===== Extract to read =====

We have been studying the ancient world for 40 years. What knowledge about ancient eras did an average voter in this case have and what possible competence did such an average voter have to select any world wonder as greater than another?

We also see for example the result of the democratic one-viewer one-program principle in television program scheduling around the world, where the prevailing program content is generally geared to channel selections made by the average viewer, whose standards of taste are more aptly mirrored by popular but crude entertainment figures such as Beavis and Butthead, Ozzy Osbourne, or Ali G (Sacha Baron Cohen).

Even things like the popular Dilbert Blog, whose main category seems to be "General Nonsense", employ childish cartoons to woo an audience that apparently has never grown up.

The commercial success of such primitive figures seems to be based on a judgment by producers of such programs that the average IQ of the viewing audience is not particularly high - and they are surely right in this assessment if commercial success is any indicator.

Indeed, blog postings, podcasts and news reporting by mainstream news media seem to assume that the mass of viewers has strongly limited analytical faculties at their disposal - and this is what appears to make such broadcasts so very successful as spoon-fed pablum for the masses.

In fact, even alleged "documentaries" such as one we recently and unfortunately saw on TV here in Germany involving the alleged and in our opinion clearly erroneous identification of the mummy of Nofretete by the Egyptologist Joann Fletcher seem to serve pure entertainment purposes or are podiums for self-advertisement by Egyptologists rather than presentations of serious historical analyses.

Veritably, we see the common intellect paraded daily before us on our TV and Internet screens. Our intelligence (or lack of it) is in part revealed to us by what we choose to consume.

On the other hand, there is a part of the primitive brain which also is apparently capable of great achievements, as Sir Simon Rattle has stated regarding his incomparable Rhythm Is It:

"One christmas, was I three, was I four? I don't remember. My parents gave me a drum kit, and then, that was it. Lost forever. [...] There is a part of the brain, the pre-civilised human parts of the brain, I mean almost maybe,whichever part is descended from the lizards, where rhythm is it. The first idea, I think, probably the first communication, was through rhythm, before words. And I think when you get that as a child, somehow you're connecting with your primal origins. But I know from that moment, whatever it was, that connected, that was going to be my life."

But we see minimal evidence of this genius in the new selection of world wonders. 100 million votes now cast for the allegedly "new" Wonders of the World leads to the remarkable result that the Pyramids of Egypt are excluded from this new list as a so-called "honorary member" of the list, to be replaced by such mundane things as a simple statue of a religious figure in Rio or by the historically less important Chichen Itza of Yucatan, Mexico, which is an integral part of a larger survey system guided by the stars in which, according to our currently provisional results, Chichen Itza marked the South Celestial Pole, whence its name as the "entrance to the well".

===== Material provided =====

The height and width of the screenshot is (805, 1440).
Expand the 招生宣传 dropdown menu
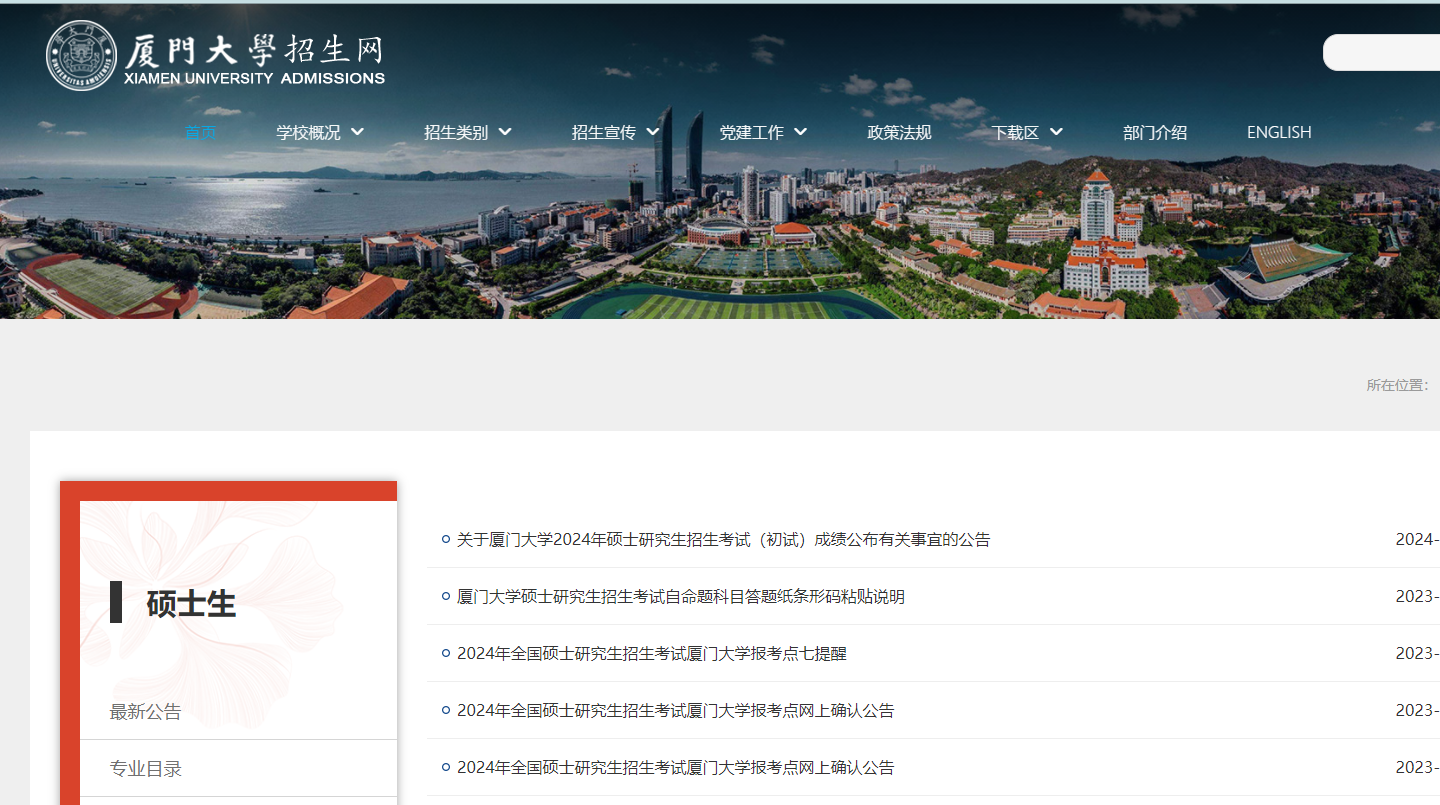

=====

-- Required tasks --
1. Which figures does the essay on the world wonders vote name as examples of popular but crude entertainment?
2. Can you print everything in the essay on the world wonders vote from "In fact, even" down to "serious historical analyses."?

-- Answers for the tasks --
1.
- Beavis and Butthead
- Ozzy Osbourne
- Ali G (Sacha Baron Cohen)

2.
In fact, even alleged "documentaries" such as one we recently and unfortunately saw on TV here in Germany involving the alleged and in our opinion clearly erroneous identification of the mummy of Nofretete by the Egyptologist Joann Fletcher seem to serve pure entertainment purposes or are podiums for self-advertisement by Egyptologists rather than presentations of serious historical analyses.